DOCUMENT -
«Nous devons agir sur notre image»

Monika Schütz (à gauche) et Daniel Schuler en discussion
Sur mandat de l’Association cantonale des musiques zurichoises (ZBV), l’agence Interface a mené une enquête dans le cadre du projet de transformation «ZukunftBlasmusikZH» et en a tiré l’«Analyse de la situation en matière de musique à vent en 2023». Un entretien avec Monika Schütz et Daniel Schuler nous révèle pourquoi les résultats sont intéressants pour l’ensemble du milieu suisse de la musique à vent et quelles sont les mesures qui en découlent ainsi que celles qui sont en cours de mise en œuvre. Ils dirigent la ZBV en coprésidence.

A qui l’enquête a-t-elle été adressée?

Monika Schütz (MS): Ont participé à l’enquête en ligne des membres de sociétés de musique du canton de Zurich (82%), des directrices et directeurs (12%, dont 16% de femmes), des membres d’écoles de musique (6% d’enseignants), des étudiants de la Haute Ecole des Arts de Zurich (ZHdK), des recrues (1%) ainsi que des personnes proches de la musique à vent, mais différemment (p. ex. l’avis du public a également été pris en compte).

CONSIGNE -
Résumez l'entretien sur l'enquête consacrée à la musique à vent zurichoise en deux phrases.

ENSEMBLE DES ENTRÉES -

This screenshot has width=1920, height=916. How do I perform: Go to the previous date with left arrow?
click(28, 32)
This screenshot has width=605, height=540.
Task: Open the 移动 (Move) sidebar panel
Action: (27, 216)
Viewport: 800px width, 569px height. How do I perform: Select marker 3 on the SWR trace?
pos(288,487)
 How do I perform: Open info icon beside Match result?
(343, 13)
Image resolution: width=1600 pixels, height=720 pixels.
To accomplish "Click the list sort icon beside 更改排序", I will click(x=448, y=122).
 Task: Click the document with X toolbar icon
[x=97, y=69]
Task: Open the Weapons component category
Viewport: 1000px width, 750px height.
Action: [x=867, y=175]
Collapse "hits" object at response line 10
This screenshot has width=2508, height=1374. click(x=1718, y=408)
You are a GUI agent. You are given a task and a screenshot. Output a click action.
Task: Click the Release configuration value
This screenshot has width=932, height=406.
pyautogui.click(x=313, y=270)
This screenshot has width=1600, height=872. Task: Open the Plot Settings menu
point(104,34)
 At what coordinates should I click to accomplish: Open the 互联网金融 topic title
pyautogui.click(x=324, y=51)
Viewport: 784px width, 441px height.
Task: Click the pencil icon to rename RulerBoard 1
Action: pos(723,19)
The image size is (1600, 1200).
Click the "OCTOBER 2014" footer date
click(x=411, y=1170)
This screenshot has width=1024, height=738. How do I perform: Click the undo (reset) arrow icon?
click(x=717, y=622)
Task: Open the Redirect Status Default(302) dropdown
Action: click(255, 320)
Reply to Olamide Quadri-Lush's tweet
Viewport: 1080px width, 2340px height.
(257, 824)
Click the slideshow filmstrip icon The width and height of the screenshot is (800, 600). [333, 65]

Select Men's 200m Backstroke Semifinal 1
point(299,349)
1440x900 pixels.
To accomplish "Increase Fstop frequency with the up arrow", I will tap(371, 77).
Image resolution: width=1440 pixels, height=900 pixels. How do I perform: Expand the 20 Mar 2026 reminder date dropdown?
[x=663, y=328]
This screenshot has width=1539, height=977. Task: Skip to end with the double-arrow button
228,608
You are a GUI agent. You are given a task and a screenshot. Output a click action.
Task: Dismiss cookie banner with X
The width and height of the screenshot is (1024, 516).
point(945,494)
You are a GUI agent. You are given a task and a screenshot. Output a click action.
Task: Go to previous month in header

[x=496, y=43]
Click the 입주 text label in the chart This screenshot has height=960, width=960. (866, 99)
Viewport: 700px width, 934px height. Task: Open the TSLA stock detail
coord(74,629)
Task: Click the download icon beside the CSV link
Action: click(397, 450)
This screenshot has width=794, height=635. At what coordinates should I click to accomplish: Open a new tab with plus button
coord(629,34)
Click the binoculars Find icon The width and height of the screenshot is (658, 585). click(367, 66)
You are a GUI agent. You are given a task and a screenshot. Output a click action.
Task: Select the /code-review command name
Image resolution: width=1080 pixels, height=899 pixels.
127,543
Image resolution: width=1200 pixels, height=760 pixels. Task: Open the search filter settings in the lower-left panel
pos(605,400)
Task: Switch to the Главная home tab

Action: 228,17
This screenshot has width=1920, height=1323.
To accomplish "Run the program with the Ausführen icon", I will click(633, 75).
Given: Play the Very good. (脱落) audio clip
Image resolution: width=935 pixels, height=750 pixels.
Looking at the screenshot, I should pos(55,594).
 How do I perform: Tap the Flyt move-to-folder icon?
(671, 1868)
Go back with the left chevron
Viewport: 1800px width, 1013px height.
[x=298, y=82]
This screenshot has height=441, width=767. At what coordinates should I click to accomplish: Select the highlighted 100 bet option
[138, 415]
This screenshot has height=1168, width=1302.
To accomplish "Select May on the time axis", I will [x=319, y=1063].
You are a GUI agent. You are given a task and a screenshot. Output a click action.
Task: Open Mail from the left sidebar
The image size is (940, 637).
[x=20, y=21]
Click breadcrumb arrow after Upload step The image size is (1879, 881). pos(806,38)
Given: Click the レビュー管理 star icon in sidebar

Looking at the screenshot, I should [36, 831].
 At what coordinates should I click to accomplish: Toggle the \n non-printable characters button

CORRIGÉ COMPLET -
Sur mandat de l'Association cantonale des musiques zurichoises (ZBV), que Monika Schütz et Daniel Schuler dirigent en coprésidence, l'agence Interface a mené une enquête dans le cadre du projet «ZukunftBlasmusikZH» et en a tiré l'«Analyse de la situation en matière de musique à vent en 2023». Cette enquête en ligne a réuni surtout des membres de sociétés de musique du canton de Zurich (82 %) et des directrices et directeurs (12 %), mais aussi des membres d'écoles de musique, des étudiants de la ZHdK, des recrues et d'autres personnes proches de la musique à vent, dont le public.